** Opening INPUT RECORDS block **
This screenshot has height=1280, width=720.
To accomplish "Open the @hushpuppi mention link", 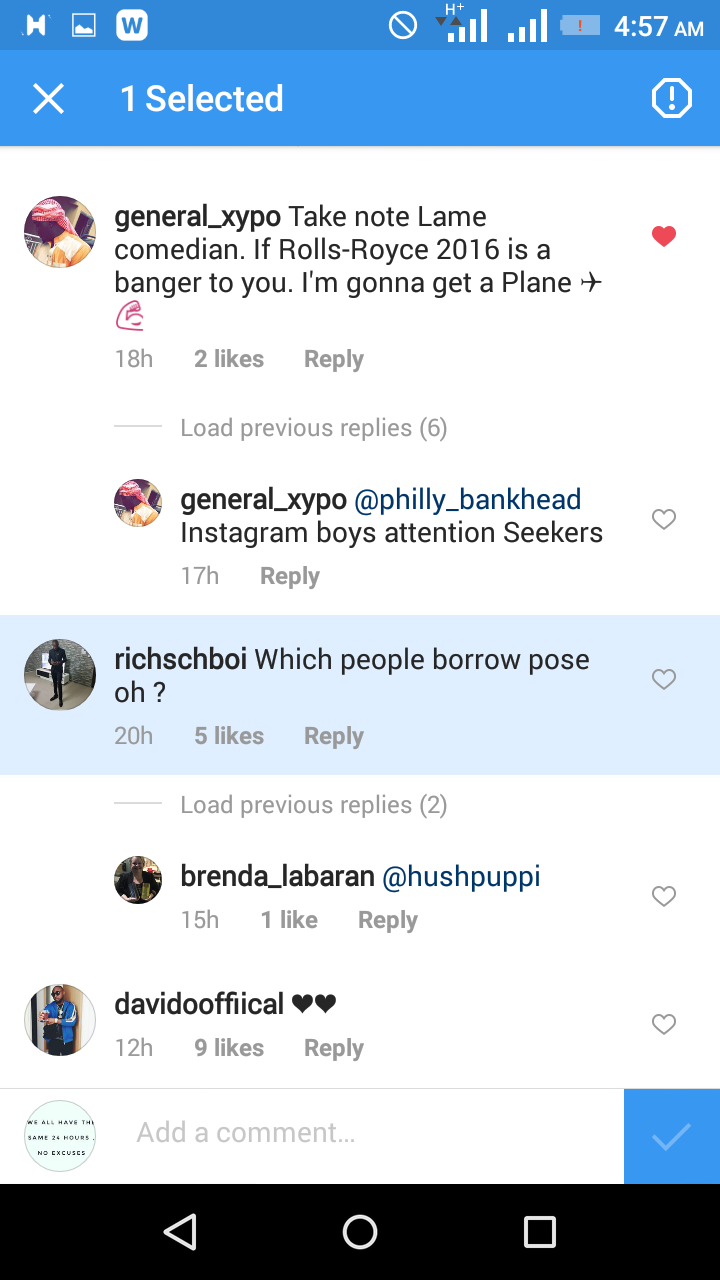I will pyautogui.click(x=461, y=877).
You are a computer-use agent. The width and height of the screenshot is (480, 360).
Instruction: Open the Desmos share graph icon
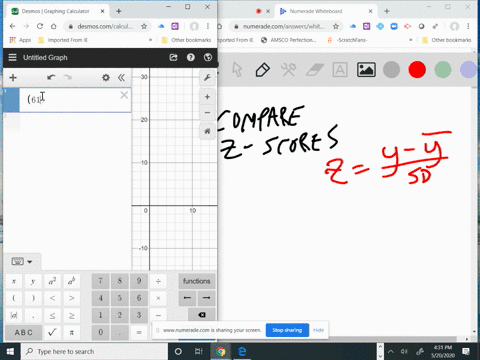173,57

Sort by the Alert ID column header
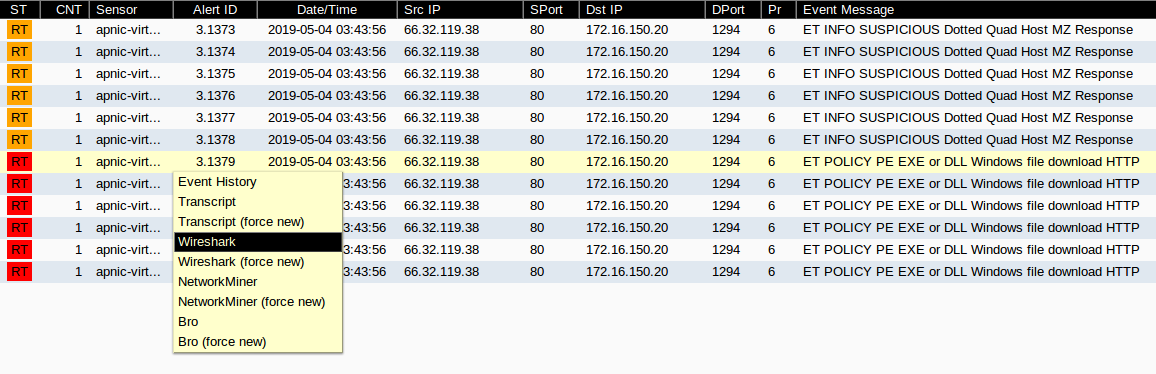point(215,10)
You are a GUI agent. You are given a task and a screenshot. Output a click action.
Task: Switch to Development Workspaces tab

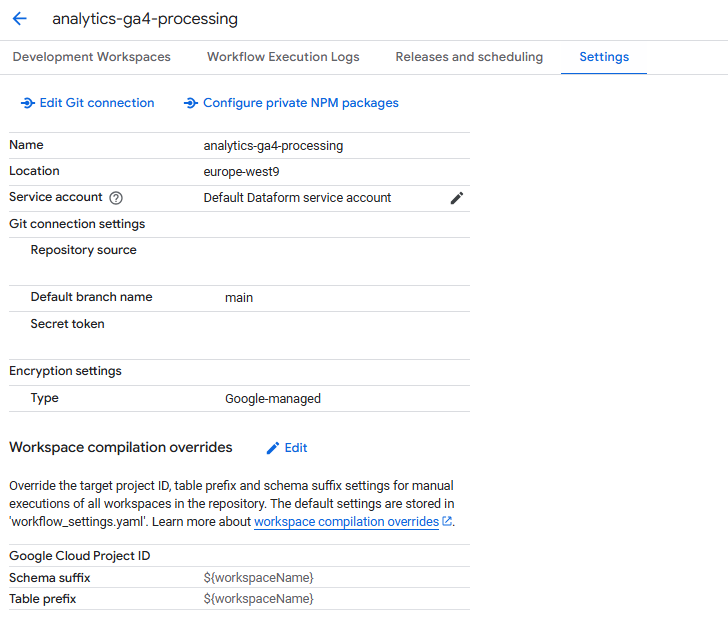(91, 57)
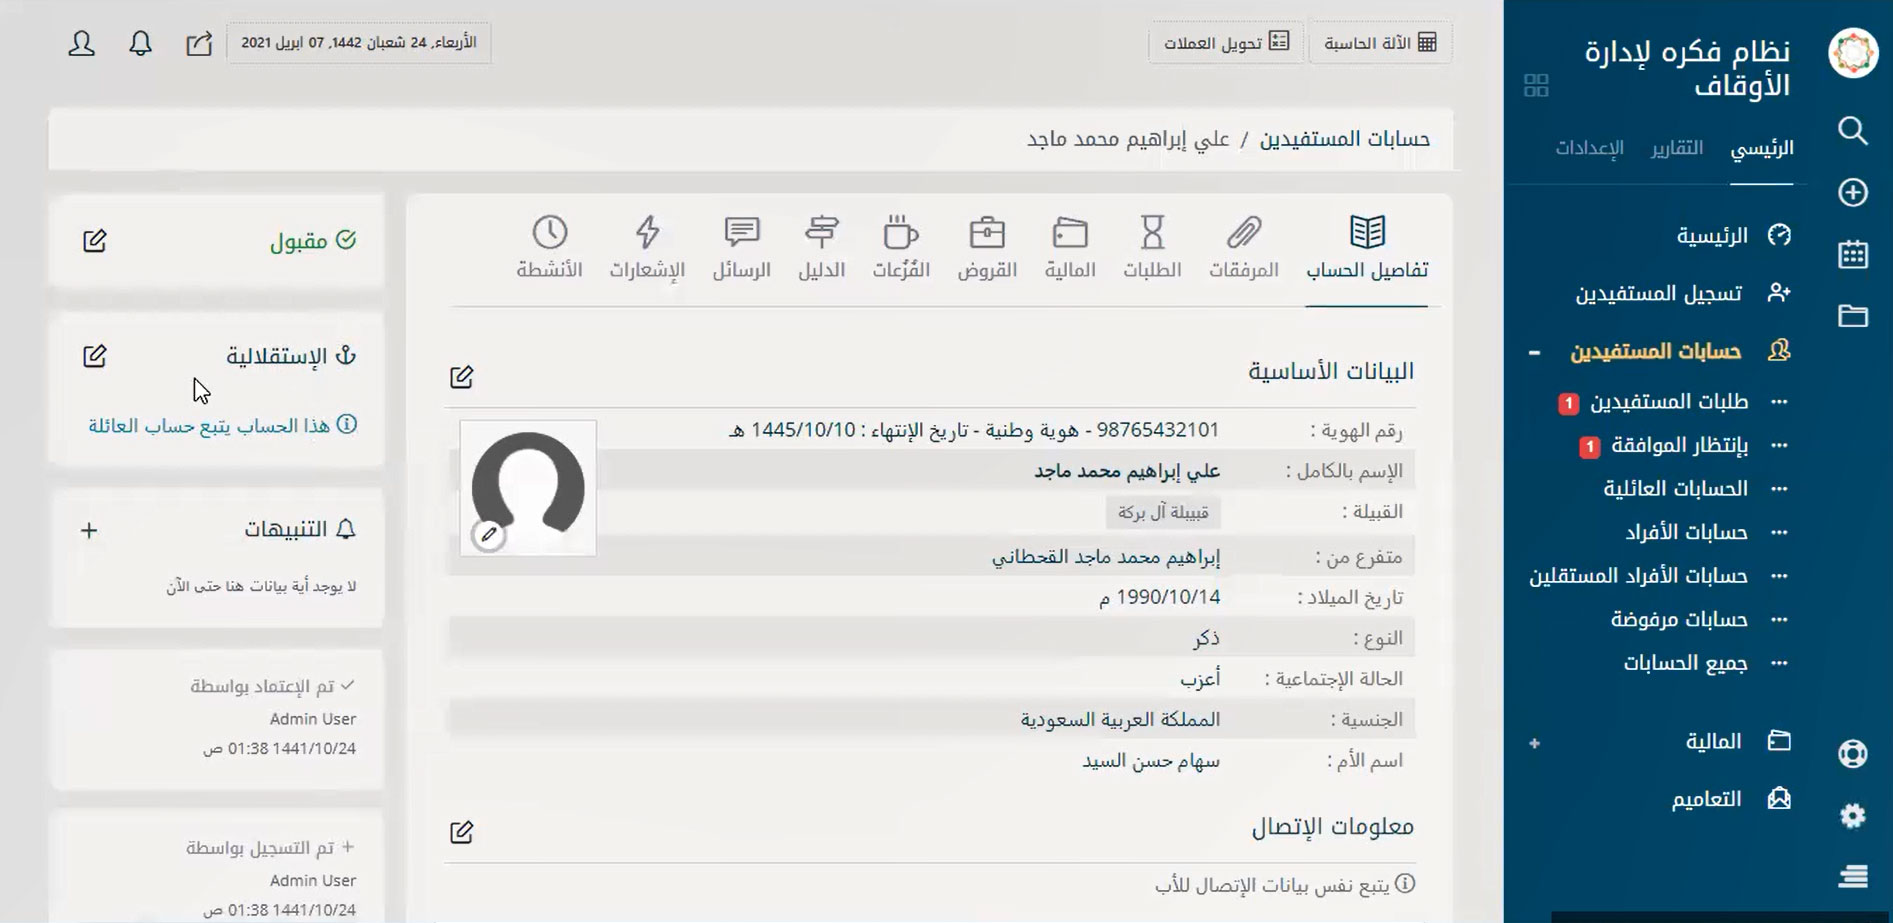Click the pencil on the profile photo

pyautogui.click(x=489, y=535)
** Closing INPUT RECORDS block **
** Opening INPUT RECORDS block **
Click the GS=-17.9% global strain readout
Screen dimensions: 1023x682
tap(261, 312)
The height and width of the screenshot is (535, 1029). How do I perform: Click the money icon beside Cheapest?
** Closing INPUT RECORDS block **
** ASSIGNMENT **
If a line of the listing above holds the string "screenshot", copy it.

** WRITTEN REPLY **
This screenshot has height=1280, width=720.
You are a computer-use agent. The width and height of the screenshot is (480, 360).
You are a GUI agent. You are given a task and a screenshot. Output a click action.
The height and width of the screenshot is (535, 1029). How do I perform: Click the money icon beside Cheapest?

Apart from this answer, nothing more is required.